TASKS TO COMPLETE:
(1) Reproduce the passage of the college basketball recap from "The result is" up to and including "for their resume.".
(2) List every player named in the college basketball recap.
(3) Answer these questions using the college basketball recap:
(a) How many three-pointers did Morehead State make, and on how many attempts?
(b) What was the final score of the Virginia and Duke game?
(c) How many rebounds did Akil Mitchell have?

READING PASSAGE:
※ ※ ※

There wasn’t much on the line in this one (besides seeding for next week’s OVC tournament) but the Eagles and Tigers played a classic in Nashville, with Morehead State needing to hang on despite shooting 61.7% from the field and 60.0% (15-of-25) from beyond the arc. Angelo Warner led five Morehead State players in double figures with 23 points, but the Eagles finished the game with as many turnovers (20) as assists (20). Kellen Thornton scored 29 points and Robert Covington added 23, eight rebounds and four steals for Tennessee State, who dropped into third place in the OVC East Division with the defeat.

Important Outcomes

1. Virginia 73, No. 3 Duke 68

The result is more about the Cavaliers than the Blue Devils, who didn’t play their best but Ryan Kelly was dressed (he did not play) and that could open the door to the possibility of him playing on Saturday against No. 5 Miami. Joe Harris scored 36 points and Akil Mitchell added 19 and 12 rebounds for Virginia, who picked up a much-needed win for their resume.

※ ※ ※

AVAILABLE DATA:

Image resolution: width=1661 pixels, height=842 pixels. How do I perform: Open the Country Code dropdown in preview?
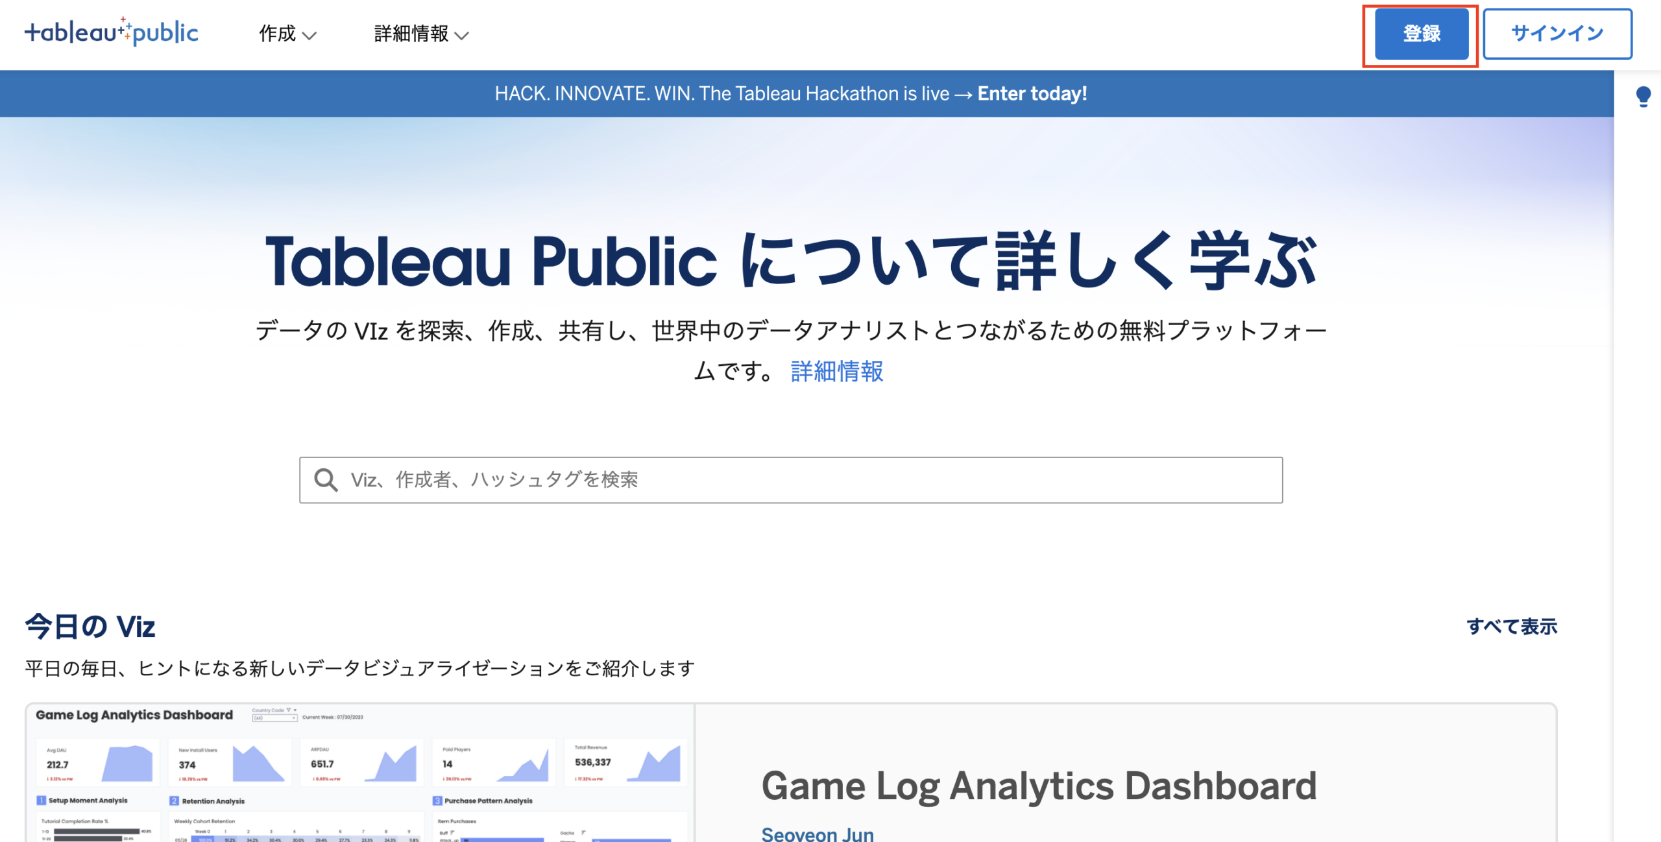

※ ※ ※

ANSWERS PROVIDED:
(1)
The result is more about the Cavaliers than the Blue Devils, who didn’t play their best but Ryan Kelly was dressed (he did not play) and that could open the door to the possibility of him playing on Saturday against No. 5 Miami. Joe Harris scored 36 points and Akil Mitchell added 19 and 12 rebounds for Virginia, who picked up a much-needed win for their resume.

(2)
Angelo Warner
Kellen Thornton
Robert Covington
Ryan Kelly
Joe Harris
Akil Mitchell

(3)
(a) 15 of 25
(b) Virginia 73, Duke 68
(c) 12